Reflect. Question. Learn.
I write to know myself. Brings
calm, wonder, healing. 

Writing reveals my
surprise, gratitude. I play.
I notice. Record.

Daily writing fills 
me - helps make sense of my world
as better human.  

Later I asked students to write about why they write. Below are a few of their responses: 

"I write because it's a form of communicating.
I write so that I can clear out my mind.
I write to become creative.
I write to create music."  
"I write because my teachers make me.
I write sometimes when im really really made and I cant do anything about [it].
I write to communicate."
"I am forced to.
When I send something to my best friend in Florida.
When I m grounded and have nothing to do.
My cousin who lives in Cali."
"I write so that I can get all my feelings out because if I don't I would just feel crazy. Writing helps with pain." 
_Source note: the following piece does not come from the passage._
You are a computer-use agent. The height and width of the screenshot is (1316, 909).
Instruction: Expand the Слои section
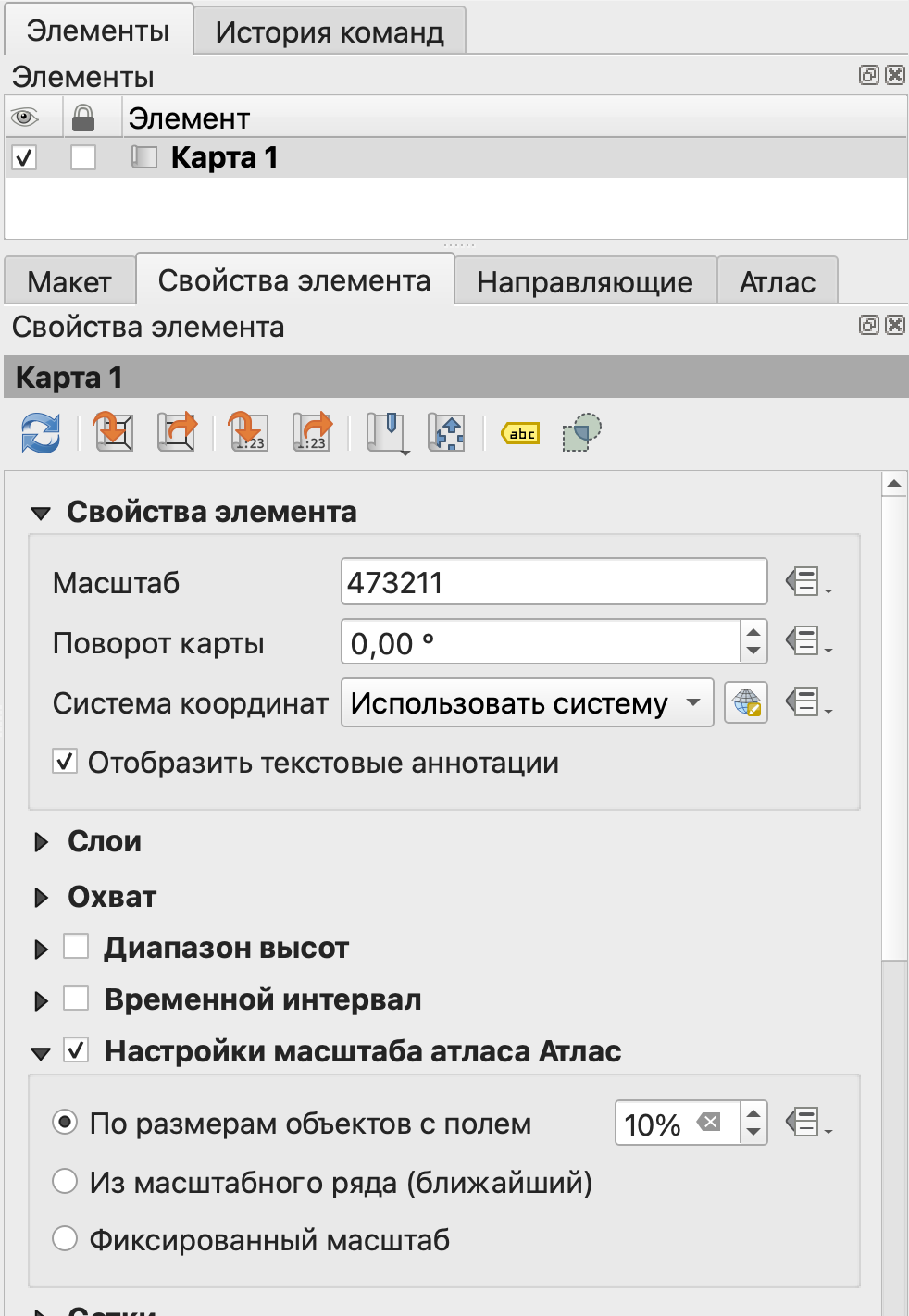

"I write so I can remember things that are important."
A few of these responses surprised me. I was delighted that I have a handful of students who use writing to create (such as write music). This gives me some new entry points with my students. In addition, although I am not happy that my students are going through tough situations, I am relieved to see that a few are using writing as a healthy way to manage their emotions.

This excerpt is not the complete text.